Hükümetin bütçelerini kongre adına incelemekle görevli olan ABD Kongresi Bütçe Ofisi (CBO) raporuna göre, yasa en yoksul yüzde 10’luk kesimin yıllık gelirini ortalama 1.589 dolar azaltırken, en zengin yüzde 10’luk kesimin yıllık gelirini 12 bin dolar artıracak. Vergi indirimlerinin kalıcı hale getirilmesiyle en çok kazananlar, yılda 217 bin dolar ve üzeri gelire sahip olan en zengin yüzde 20’lik kesim olacak.
Sağlık sigortasında dev kesinti: 12 milyon kişi risk altında
Yasanın en çok tartışılan boyutu, federal sağlık sigortası Medicaid’den yapılacak 1,2 trilyon dolarlık kesinti. Bu kesinti, yaklaşık 12 milyon Amerikalının sağlık sigortasını kaybetmesine neden olacak.
Dahası, 19–64 yaş arasındaki Medicaid yararlanıcılarına aylık en az 80 saat çalışma zorunluluğu getiriliyor. Çocuk sahibi ebeveynler de bu zorunluluğun dışında tutulmuyor. Sağlık yardımı alan yoksul Amerikalılar için zorlu bir süreç başlıyor.
Yeni düzenleme Obamacare kapsamında sunulan destekleri kısıtlıyor. Obamacare (Affordable Care Act – Uygun Fiyatlı Sağlık Sigortası Yasası), 2010 yılında yürürlüğe giren ve tüm Amerikalılara uygun fiyatlı sağlık sigortası sağlamayı hedefleyen bir sağlık reformuydu. Bu yasa sayesinde milyonlarca kişi sigorta kapsamına alınmış; yoksullar için devlet katkısıyla daha düşük prim ödeyerek sağlık hizmetine erişim sağlanmıştı. Şimdi, çıkarılan yasa ile yoksulların destek için otomatik yeniden kaydının kaldırılması ve doğrulama prosedürlerinin sıkılaştırılması, sigortayı sürdürmeyi epeyce zorlaştıracak.
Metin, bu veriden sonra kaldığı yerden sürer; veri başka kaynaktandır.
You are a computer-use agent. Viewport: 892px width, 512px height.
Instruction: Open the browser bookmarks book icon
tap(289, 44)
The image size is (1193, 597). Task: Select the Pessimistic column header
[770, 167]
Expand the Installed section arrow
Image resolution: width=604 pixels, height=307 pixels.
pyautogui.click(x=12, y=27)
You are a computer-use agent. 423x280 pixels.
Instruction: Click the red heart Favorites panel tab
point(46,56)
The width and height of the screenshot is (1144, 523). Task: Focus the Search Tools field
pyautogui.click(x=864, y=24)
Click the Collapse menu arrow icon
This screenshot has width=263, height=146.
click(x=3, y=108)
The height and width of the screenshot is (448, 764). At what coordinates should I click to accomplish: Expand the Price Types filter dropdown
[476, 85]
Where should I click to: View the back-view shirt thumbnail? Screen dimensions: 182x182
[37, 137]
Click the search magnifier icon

Gıda yardımı: Çalışma şartı ve büyük kesinti
Yasa, gıda yardımlarında da 1,2 trilyon dolarlık kesinti öngörüyor. SNAP (Supplemental Nutrition Assistance Program – Tamamlayıcı Beslenme Yardım Programı), ABD’de düşük gelirli ailelerin temel gıda ihtiyaçlarını karşılamalarına destek olan ve 40 milyondan fazla Amerikalı tarafından kullanılan en önemli sosyal yardım programlarından biri.
Yeni düzenleme, yardım almak isteyenlerin aylık belirli bir süre çalışmasını zorunlu hale getiriyor. Çalışma zorunluluğu, 55–64 yaş grubunu ve 14 yaş üzeri çocuğu olan ebeveynleri de kapsayacak şekilde genişletiliyor. Ayrıca, gıda yardımlarının organizasyonu ve idari maliyetlerinin eyaletler tarafından üstlenilmesi öngörülüyor.
Bu değişiklikler, özellikle kırsal bölgelerde küçük marketlerin kapanmasına, yerel ekonomilerin zayıflamasına ve düşük gelirli Amerikalıların temel gıdaya erişiminde zorluklara yol açacak.
Göçmenlere destek azalırken ICE’ye rekor bütçe
Yasa, sosyal yardımlardan faydalanabilecek göçmen gruplarını daraltıyor. Sığınmacılar, insani şartlı tahliye sahipleri ve geçici koruma statüsündekiler artık gıda, sağlık ve diğer sosyal yardımlardan yararlanamayacak. Üstelik göçmenlik başvuruları için yeni ve artırılmış ücretler getirildi.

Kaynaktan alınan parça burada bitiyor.